Records for processing:
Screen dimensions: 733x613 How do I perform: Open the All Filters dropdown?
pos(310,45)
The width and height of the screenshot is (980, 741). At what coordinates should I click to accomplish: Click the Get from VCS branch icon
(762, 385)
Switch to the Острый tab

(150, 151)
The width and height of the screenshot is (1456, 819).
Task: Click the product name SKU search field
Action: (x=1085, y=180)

Exercise objective:
Return the full listing. Leave every word as it stands.

Task solution:
Screen dimensions: 733x613 How do I perform: Open the All Filters dropdown?
pos(310,45)
The width and height of the screenshot is (980, 741). At what coordinates should I click to accomplish: Click the Get from VCS branch icon
(762, 385)
Switch to the Острый tab

(150, 151)
The width and height of the screenshot is (1456, 819).
Task: Click the product name SKU search field
Action: (x=1085, y=180)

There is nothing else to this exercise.